New RFID travel cards could pose privacy threat

Jim Williams, director of the Department of Homeland Security's US-VISIT program, told a smart card conference here that such tracking chips could be inserted into the new generation of wallet-size identity cards used to ease travel by Americans to Canada and Mexico starting in 2008. Those chips use radio frequency identification technology, or RFID.

"If you haven't been to some of our busiest land crossings, I always refer to them as economic choke points...We ought to use technology to improve that," said Williams, whose office operates the biometric program used to verify that the fingerprint of a person using a U.S. visa to cross a U.S. border matches that of the person who was issued the visa.

Williams' remarks at an industry conference are likely to heighten privacy concerns about RFID technology, which has drawn fire from activists and prompted hearings before the U.S. Congress and the Federal Trade Commission. One California politician has even introduced anti-RFID legislation.

Many of the privacy worries center on whether RFID tags--typically miniscule chips with an antenna a few inches long that can transmit a unique ID number--can be read from afar. If the range is a few inches, the privacy concerns are reduced. But at ranges of 30 feet, the tags could theoretically be read by hidden sensors alongside the road, in the mall or in the hands of criminals hoping to identify someone on the street by his or her ID number.

Williams defended a remotely readable RFID'ed identity card to audience members who suggested selecting one that could be scanned from only a few inches away. Border police oppose that idea because "they're concerned about people dropping cards, about people sticking their hands out the window," he said. "They don't think that meets their mission needs"--that is, speeding up the border-crossing process.

Those forthcoming cards, called "PASS" (for People Access Security Service), are part of a federal requirement that, starting Jan. 1, 2008, anyone entering the United States from Mexico or Canada must carry a passport or "alternative" travel document.

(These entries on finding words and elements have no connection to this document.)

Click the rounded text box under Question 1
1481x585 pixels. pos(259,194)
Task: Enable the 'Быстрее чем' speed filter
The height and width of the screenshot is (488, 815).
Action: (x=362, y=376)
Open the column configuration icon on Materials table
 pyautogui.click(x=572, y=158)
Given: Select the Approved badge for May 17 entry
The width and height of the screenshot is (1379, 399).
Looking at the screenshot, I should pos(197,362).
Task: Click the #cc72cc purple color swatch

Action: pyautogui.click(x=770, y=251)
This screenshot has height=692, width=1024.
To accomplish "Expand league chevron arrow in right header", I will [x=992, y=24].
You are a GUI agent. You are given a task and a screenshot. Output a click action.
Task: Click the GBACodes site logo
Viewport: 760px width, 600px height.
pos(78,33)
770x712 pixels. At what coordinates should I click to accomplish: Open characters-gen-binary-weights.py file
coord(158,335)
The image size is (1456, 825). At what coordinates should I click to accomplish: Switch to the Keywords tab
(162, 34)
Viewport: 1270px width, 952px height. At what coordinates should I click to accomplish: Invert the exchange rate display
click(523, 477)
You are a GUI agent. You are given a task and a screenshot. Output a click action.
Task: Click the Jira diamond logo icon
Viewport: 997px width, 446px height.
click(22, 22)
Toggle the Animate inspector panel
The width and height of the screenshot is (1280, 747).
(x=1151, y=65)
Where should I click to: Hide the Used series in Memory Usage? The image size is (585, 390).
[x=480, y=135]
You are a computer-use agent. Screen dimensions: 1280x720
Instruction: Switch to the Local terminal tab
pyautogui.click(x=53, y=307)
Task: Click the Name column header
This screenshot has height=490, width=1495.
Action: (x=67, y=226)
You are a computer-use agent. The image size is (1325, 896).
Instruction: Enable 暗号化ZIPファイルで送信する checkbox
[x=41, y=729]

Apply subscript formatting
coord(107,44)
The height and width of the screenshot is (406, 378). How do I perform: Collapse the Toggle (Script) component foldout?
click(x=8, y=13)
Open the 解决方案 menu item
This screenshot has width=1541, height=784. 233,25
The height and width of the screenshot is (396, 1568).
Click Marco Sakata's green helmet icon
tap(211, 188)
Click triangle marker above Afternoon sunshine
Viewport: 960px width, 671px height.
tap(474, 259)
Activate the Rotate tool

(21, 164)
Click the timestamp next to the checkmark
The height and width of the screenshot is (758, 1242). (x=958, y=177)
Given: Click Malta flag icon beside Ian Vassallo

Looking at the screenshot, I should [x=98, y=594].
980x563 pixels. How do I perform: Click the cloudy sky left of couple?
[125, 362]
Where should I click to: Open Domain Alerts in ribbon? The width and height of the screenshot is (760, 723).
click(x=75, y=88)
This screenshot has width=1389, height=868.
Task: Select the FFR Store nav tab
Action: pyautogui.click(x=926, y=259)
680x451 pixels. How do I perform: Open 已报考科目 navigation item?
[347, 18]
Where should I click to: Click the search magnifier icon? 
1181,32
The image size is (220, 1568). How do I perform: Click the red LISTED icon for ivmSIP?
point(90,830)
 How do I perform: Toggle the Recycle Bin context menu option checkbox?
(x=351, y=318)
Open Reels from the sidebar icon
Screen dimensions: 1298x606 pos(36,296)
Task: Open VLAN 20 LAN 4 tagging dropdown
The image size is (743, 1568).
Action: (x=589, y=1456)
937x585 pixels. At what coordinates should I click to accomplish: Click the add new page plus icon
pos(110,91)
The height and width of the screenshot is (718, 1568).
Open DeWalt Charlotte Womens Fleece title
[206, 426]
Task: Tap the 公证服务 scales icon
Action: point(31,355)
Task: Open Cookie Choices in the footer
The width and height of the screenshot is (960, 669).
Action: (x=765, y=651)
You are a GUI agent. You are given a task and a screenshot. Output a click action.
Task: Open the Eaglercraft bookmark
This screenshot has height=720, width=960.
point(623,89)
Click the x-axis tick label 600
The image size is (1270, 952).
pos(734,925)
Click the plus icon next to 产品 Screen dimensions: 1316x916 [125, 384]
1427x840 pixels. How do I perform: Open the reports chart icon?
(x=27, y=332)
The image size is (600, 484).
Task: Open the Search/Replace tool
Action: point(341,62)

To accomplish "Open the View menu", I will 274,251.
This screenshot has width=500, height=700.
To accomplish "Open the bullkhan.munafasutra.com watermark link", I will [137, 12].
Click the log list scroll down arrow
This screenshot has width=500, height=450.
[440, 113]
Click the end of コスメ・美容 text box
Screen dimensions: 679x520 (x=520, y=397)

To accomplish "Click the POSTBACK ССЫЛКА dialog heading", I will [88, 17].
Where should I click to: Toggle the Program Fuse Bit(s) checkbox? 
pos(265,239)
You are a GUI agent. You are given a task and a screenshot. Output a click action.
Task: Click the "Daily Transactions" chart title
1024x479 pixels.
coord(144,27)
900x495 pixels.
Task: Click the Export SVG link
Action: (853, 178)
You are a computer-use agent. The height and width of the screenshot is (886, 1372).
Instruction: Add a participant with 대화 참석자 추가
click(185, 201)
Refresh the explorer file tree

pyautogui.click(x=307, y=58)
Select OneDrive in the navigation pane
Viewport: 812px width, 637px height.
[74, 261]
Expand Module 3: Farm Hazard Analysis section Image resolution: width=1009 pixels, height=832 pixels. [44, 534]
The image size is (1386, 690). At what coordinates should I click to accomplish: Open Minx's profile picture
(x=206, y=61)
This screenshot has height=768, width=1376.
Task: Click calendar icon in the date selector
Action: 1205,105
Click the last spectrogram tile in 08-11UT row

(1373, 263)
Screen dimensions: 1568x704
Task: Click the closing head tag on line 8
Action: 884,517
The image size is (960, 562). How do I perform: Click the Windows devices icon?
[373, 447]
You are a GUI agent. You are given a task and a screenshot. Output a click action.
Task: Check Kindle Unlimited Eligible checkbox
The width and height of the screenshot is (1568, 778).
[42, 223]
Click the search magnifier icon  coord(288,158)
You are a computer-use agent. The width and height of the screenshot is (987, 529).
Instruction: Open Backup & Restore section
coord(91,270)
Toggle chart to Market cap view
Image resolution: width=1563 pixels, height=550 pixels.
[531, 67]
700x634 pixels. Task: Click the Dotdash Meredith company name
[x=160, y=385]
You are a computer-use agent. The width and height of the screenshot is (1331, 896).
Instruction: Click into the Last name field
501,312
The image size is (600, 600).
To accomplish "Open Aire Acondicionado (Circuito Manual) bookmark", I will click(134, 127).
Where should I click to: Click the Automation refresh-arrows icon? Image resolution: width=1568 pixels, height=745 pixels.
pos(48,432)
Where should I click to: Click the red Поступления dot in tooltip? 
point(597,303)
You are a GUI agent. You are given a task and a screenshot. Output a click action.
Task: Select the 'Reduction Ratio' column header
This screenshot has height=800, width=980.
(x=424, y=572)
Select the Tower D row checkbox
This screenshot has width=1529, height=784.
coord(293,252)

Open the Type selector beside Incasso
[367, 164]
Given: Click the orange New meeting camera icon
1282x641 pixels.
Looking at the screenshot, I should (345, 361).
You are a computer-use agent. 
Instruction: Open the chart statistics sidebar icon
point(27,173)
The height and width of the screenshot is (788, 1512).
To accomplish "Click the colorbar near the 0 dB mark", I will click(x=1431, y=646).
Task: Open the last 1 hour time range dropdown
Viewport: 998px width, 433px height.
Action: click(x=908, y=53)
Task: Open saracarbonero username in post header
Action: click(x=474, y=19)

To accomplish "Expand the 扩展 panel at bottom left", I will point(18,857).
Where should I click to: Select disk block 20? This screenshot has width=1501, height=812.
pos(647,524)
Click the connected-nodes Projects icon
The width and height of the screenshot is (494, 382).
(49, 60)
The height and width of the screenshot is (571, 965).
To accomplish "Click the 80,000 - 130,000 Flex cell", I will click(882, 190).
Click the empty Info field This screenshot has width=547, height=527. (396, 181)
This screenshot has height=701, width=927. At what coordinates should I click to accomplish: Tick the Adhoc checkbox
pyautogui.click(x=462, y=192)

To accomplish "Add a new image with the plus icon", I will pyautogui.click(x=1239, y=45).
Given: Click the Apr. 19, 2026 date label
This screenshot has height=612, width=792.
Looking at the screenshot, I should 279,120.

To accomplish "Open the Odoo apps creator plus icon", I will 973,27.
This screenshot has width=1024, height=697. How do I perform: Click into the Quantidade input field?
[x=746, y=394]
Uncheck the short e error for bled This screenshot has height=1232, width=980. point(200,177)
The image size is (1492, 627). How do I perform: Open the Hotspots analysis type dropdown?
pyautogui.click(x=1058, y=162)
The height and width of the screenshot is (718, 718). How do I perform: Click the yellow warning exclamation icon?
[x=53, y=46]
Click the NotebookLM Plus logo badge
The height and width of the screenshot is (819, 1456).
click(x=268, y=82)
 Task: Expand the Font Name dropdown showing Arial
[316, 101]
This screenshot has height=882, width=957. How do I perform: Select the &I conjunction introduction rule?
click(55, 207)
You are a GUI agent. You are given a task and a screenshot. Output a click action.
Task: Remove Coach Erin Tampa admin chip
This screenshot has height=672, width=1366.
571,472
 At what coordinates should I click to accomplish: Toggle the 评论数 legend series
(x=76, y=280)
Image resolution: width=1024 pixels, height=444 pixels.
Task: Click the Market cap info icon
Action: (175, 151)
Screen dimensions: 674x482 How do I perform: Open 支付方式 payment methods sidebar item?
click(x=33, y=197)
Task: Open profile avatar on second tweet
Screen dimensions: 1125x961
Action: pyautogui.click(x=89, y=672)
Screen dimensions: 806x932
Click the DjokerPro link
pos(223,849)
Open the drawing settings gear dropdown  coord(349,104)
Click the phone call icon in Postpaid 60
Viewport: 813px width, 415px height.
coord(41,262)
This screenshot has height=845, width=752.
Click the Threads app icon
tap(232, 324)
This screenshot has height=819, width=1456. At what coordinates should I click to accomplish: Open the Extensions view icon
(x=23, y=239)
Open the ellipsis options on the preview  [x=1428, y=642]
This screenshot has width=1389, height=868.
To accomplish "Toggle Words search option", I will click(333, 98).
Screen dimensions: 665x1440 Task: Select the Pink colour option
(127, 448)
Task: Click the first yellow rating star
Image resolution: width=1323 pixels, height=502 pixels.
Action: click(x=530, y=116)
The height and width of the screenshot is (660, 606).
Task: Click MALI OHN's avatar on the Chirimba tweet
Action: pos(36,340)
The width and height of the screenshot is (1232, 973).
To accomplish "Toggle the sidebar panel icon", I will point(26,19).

Homeland Security envisions that document will take the form of a "vicinity-read" wallet-size card that will capture information from a distance and automatically display the cardholder's picture and other biographic information on the border agent's computer screen.

Homeland Security has said, in a government procurement notice posted in September, that "read ranges shall extend to a minimum of 25 feet" in RFID-equipped identification cards used for border crossings. For people crossing on a bus, the proposal says, "the solution must sense up to 55 tokens."

The notice, unearthed by an anti-RFID advocacy group, also specifies: "The government requires that IDs be read under circumstances that include the device being carried in a pocket, purse, wallet, in traveler's clothes or elsewhere on the person of the traveler....The traveler should not have to do anything to prepare the device to be read, or to present the device for reading--i.e., passive and automatic use."

An internal agency spat?
But Homeland Security could run into some internal opposition in the form of the State Department, which appears to be leaning toward the "proximity" method instead of remotely readable RFID'ed identity cards.

"We think proximity read offers greater security protections," Frank Moss, deputy assistant secretary of state for passport services, said Tuesday. That method would also have a better chance of getting past the scrutiny of privacy advocates in the requisite rule-making process, added Moss, who joked that he had been labeled the "anti-Christ" by one person who commented on the State Department's e-passport proposals.

RFID chips are already going to appear in U.S. passports starting in October 2006, the Bush administration ruled last October. And the possibility of RFID-implanted drivers' licenses because of the Real ID Act has caused New Hampshire's House of Representatives to disavow the proposal entirely.

Moss ticked off a list of reasons why Americans shouldn't be concerned about the safety of RFID'ed passports any longer. He admitted the State Department was wrong to claim last year that the e-passport chips could be read within only 10 centimeters. He credited the scathing comments from privacy watchdogs for the agency's decision to adopt two safeguards: a cryptographic technique known as basic access control and "antiskimming material" on the passport's front cover, which "greatly complicates" the capture of data when the book is fully or mostly closed, Moss said.

The government agencies said they need to reach an agreement on the RFID technology they'll use in the next month so that they can begin soliciting proposals from private firms for the chip's design. They hope to begin producing the PASS cards no later than nine months from now, Moss said.

"What we're putting in the card is possibly nothing but a 96-digit serial number that is random and would do nothing but point back to a database...someone would have to hack into our database at the same time," Homeland Security's Williams said, adding that the agency is considering delivering the cards in a "Mylar sleeve that would block the technology when people aren't using it." They're also exploring using a card that would have to be activated by the user, through a fingerprint or some other biometric method, before any information could be read remotely.